#### INFORMATION SHOWN
= = =

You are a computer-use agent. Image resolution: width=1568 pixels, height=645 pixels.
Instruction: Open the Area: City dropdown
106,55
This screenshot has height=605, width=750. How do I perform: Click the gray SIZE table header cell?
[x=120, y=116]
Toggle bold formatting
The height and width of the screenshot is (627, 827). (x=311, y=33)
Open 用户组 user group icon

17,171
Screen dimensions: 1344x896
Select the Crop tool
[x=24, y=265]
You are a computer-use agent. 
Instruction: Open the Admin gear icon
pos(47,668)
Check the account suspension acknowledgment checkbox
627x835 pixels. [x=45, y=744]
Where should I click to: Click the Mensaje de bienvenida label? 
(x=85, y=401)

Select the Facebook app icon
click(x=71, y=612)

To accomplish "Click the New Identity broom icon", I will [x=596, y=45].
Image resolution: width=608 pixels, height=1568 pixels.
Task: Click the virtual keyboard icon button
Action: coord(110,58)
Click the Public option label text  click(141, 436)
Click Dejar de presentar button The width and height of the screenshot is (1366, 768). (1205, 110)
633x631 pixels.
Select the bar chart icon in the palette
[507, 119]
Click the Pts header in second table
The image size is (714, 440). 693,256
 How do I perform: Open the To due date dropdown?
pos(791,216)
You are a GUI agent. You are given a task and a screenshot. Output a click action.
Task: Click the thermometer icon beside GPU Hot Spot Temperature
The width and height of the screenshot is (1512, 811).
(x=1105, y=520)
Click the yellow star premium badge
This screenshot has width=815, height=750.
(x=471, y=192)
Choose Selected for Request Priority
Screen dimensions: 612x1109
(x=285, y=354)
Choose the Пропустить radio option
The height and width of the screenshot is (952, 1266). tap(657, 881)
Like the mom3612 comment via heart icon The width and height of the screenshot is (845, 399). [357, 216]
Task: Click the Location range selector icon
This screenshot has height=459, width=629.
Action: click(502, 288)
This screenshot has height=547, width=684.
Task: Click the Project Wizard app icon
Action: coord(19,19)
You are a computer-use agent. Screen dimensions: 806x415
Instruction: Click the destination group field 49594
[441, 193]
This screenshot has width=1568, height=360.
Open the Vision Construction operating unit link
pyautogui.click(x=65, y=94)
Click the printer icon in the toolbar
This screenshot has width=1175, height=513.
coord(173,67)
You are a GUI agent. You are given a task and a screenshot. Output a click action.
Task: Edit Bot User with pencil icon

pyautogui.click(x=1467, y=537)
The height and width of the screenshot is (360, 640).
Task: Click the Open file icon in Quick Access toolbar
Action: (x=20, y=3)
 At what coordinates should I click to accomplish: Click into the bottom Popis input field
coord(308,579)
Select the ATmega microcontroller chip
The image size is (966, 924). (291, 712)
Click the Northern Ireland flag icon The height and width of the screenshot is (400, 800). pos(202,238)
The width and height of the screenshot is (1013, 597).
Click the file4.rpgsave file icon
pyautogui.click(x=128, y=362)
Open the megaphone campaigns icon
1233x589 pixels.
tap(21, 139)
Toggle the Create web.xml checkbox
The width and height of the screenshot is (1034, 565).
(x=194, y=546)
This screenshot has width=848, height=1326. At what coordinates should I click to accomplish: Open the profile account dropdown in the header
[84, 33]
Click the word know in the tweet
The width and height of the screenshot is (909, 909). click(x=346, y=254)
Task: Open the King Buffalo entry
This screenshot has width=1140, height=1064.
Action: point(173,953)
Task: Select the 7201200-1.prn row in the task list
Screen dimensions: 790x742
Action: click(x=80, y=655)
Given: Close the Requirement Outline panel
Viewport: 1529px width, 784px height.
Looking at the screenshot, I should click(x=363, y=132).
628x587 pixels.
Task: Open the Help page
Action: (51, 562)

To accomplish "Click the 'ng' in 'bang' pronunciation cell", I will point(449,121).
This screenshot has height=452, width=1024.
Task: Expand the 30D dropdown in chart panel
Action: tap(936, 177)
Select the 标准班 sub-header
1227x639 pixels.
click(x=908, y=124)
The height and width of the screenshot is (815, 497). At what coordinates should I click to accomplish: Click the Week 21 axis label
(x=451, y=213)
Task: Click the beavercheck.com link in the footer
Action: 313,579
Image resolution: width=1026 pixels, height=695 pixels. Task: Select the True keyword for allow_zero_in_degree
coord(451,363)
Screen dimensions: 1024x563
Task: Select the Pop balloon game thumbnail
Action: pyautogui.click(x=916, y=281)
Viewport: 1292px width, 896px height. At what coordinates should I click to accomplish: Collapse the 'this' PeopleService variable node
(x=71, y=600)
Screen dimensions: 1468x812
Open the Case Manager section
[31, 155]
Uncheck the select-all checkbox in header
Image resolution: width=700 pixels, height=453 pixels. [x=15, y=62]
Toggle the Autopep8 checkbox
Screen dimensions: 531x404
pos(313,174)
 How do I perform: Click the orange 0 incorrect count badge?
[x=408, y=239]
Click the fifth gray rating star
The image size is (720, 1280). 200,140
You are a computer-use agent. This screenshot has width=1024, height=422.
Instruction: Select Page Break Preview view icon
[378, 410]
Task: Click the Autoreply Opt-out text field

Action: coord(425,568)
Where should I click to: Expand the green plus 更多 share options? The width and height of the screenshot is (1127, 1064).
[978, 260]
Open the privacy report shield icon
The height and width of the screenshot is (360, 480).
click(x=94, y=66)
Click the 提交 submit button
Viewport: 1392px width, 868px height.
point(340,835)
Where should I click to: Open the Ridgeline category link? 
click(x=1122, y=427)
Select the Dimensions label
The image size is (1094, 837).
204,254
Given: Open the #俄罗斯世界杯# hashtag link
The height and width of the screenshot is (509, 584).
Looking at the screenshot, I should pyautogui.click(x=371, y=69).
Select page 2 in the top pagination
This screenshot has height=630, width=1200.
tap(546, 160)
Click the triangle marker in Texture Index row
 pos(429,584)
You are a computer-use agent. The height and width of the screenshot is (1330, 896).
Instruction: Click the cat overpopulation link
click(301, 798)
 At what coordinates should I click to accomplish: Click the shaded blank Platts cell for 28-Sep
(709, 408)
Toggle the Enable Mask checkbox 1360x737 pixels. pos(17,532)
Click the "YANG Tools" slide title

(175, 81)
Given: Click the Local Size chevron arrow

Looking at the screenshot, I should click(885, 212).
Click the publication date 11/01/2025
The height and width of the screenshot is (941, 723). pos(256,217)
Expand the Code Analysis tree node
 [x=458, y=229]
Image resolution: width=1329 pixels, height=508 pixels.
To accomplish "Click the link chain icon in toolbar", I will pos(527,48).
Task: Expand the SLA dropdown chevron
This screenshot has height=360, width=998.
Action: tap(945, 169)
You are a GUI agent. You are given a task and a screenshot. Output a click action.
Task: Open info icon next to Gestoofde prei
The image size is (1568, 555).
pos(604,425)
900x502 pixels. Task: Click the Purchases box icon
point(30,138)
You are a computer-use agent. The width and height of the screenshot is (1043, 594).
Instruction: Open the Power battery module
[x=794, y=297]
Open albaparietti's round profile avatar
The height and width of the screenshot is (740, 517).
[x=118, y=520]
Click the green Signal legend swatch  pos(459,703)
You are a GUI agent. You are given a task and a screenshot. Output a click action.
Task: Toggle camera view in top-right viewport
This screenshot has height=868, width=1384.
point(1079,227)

= = =

#### TASK DESCRIPTION
Repeat all of the data exactly. Include every line.

#### RESULT
You are a computer-use agent. Image resolution: width=1568 pixels, height=645 pixels.
Instruction: Open the Area: City dropdown
106,55
This screenshot has height=605, width=750. How do I perform: Click the gray SIZE table header cell?
[x=120, y=116]
Toggle bold formatting
The height and width of the screenshot is (627, 827). (x=311, y=33)
Open 用户组 user group icon

17,171
Screen dimensions: 1344x896
Select the Crop tool
[x=24, y=265]
You are a computer-use agent. 
Instruction: Open the Admin gear icon
pos(47,668)
Check the account suspension acknowledgment checkbox
627x835 pixels. [x=45, y=744]
Where should I click to: Click the Mensaje de bienvenida label? 
(x=85, y=401)

Select the Facebook app icon
click(x=71, y=612)

To accomplish "Click the New Identity broom icon", I will [x=596, y=45].
Image resolution: width=608 pixels, height=1568 pixels.
Task: Click the virtual keyboard icon button
Action: coord(110,58)
Click the Public option label text  click(141, 436)
Click Dejar de presentar button The width and height of the screenshot is (1366, 768). (1205, 110)
633x631 pixels.
Select the bar chart icon in the palette
[507, 119]
Click the Pts header in second table
The image size is (714, 440). 693,256
 How do I perform: Open the To due date dropdown?
pos(791,216)
You are a GUI agent. You are given a task and a screenshot. Output a click action.
Task: Click the thermometer icon beside GPU Hot Spot Temperature
The width and height of the screenshot is (1512, 811).
(x=1105, y=520)
Click the yellow star premium badge
This screenshot has width=815, height=750.
(x=471, y=192)
Choose Selected for Request Priority
Screen dimensions: 612x1109
(x=285, y=354)
Choose the Пропустить radio option
The height and width of the screenshot is (952, 1266). tap(657, 881)
Like the mom3612 comment via heart icon The width and height of the screenshot is (845, 399). [357, 216]
Task: Click the Location range selector icon
This screenshot has height=459, width=629.
Action: click(502, 288)
This screenshot has height=547, width=684.
Task: Click the Project Wizard app icon
Action: coord(19,19)
You are a computer-use agent. Screen dimensions: 806x415
Instruction: Click the destination group field 49594
[441, 193]
This screenshot has width=1568, height=360.
Open the Vision Construction operating unit link
pyautogui.click(x=65, y=94)
Click the printer icon in the toolbar
This screenshot has width=1175, height=513.
coord(173,67)
You are a GUI agent. You are given a task and a screenshot. Output a click action.
Task: Edit Bot User with pencil icon

pyautogui.click(x=1467, y=537)
The height and width of the screenshot is (360, 640).
Task: Click the Open file icon in Quick Access toolbar
Action: (x=20, y=3)
 At what coordinates should I click to accomplish: Click into the bottom Popis input field
coord(308,579)
Select the ATmega microcontroller chip
The image size is (966, 924). (291, 712)
Click the Northern Ireland flag icon The height and width of the screenshot is (400, 800). pos(202,238)
The width and height of the screenshot is (1013, 597).
Click the file4.rpgsave file icon
pyautogui.click(x=128, y=362)
Open the megaphone campaigns icon
1233x589 pixels.
tap(21, 139)
Toggle the Create web.xml checkbox
The width and height of the screenshot is (1034, 565).
(x=194, y=546)
This screenshot has width=848, height=1326. At what coordinates should I click to accomplish: Open the profile account dropdown in the header
[84, 33]
Click the word know in the tweet
The width and height of the screenshot is (909, 909). click(x=346, y=254)
Task: Open the King Buffalo entry
This screenshot has width=1140, height=1064.
Action: point(173,953)
Task: Select the 7201200-1.prn row in the task list
Screen dimensions: 790x742
Action: click(x=80, y=655)
Given: Close the Requirement Outline panel
Viewport: 1529px width, 784px height.
Looking at the screenshot, I should click(x=363, y=132).
628x587 pixels.
Task: Open the Help page
Action: (51, 562)

To accomplish "Click the 'ng' in 'bang' pronunciation cell", I will point(449,121).
This screenshot has height=452, width=1024.
Task: Expand the 30D dropdown in chart panel
Action: tap(936, 177)
Select the 标准班 sub-header
1227x639 pixels.
click(x=908, y=124)
The height and width of the screenshot is (815, 497). At what coordinates should I click to accomplish: Click the Week 21 axis label
(x=451, y=213)
Task: Click the beavercheck.com link in the footer
Action: 313,579
Image resolution: width=1026 pixels, height=695 pixels. Task: Select the True keyword for allow_zero_in_degree
coord(451,363)
Screen dimensions: 1024x563
Task: Select the Pop balloon game thumbnail
Action: pyautogui.click(x=916, y=281)
Viewport: 1292px width, 896px height. At what coordinates should I click to accomplish: Collapse the 'this' PeopleService variable node
(x=71, y=600)
Screen dimensions: 1468x812
Open the Case Manager section
[31, 155]
Uncheck the select-all checkbox in header
Image resolution: width=700 pixels, height=453 pixels. [x=15, y=62]
Toggle the Autopep8 checkbox
Screen dimensions: 531x404
pos(313,174)
 How do I perform: Click the orange 0 incorrect count badge?
[x=408, y=239]
Click the fifth gray rating star
The image size is (720, 1280). 200,140
You are a computer-use agent. This screenshot has width=1024, height=422.
Instruction: Select Page Break Preview view icon
[378, 410]
Task: Click the Autoreply Opt-out text field

Action: coord(425,568)
Where should I click to: Expand the green plus 更多 share options? The width and height of the screenshot is (1127, 1064).
[978, 260]
Open the privacy report shield icon
The height and width of the screenshot is (360, 480).
click(x=94, y=66)
Click the 提交 submit button
Viewport: 1392px width, 868px height.
point(340,835)
Where should I click to: Open the Ridgeline category link? 
click(x=1122, y=427)
Select the Dimensions label
The image size is (1094, 837).
204,254
Given: Open the #俄罗斯世界杯# hashtag link
The height and width of the screenshot is (509, 584).
Looking at the screenshot, I should pyautogui.click(x=371, y=69).
Select page 2 in the top pagination
This screenshot has height=630, width=1200.
tap(546, 160)
Click the triangle marker in Texture Index row
 pos(429,584)
You are a computer-use agent. The height and width of the screenshot is (1330, 896).
Instruction: Click the cat overpopulation link
click(301, 798)
 At what coordinates should I click to accomplish: Click the shaded blank Platts cell for 28-Sep
(709, 408)
Toggle the Enable Mask checkbox 1360x737 pixels. pos(17,532)
Click the "YANG Tools" slide title

(175, 81)
Given: Click the Local Size chevron arrow

Looking at the screenshot, I should click(885, 212).
Click the publication date 11/01/2025
The height and width of the screenshot is (941, 723). pos(256,217)
Expand the Code Analysis tree node
 [x=458, y=229]
Image resolution: width=1329 pixels, height=508 pixels.
To accomplish "Click the link chain icon in toolbar", I will pos(527,48).
Task: Expand the SLA dropdown chevron
This screenshot has height=360, width=998.
Action: tap(945, 169)
You are a GUI agent. You are given a task and a screenshot. Output a click action.
Task: Open info icon next to Gestoofde prei
The image size is (1568, 555).
pos(604,425)
900x502 pixels. Task: Click the Purchases box icon
point(30,138)
You are a computer-use agent. The width and height of the screenshot is (1043, 594).
Instruction: Open the Power battery module
[x=794, y=297]
Open albaparietti's round profile avatar
The height and width of the screenshot is (740, 517).
[x=118, y=520]
Click the green Signal legend swatch  pos(459,703)
You are a GUI agent. You are given a task and a screenshot. Output a click action.
Task: Toggle camera view in top-right viewport
This screenshot has height=868, width=1384.
point(1079,227)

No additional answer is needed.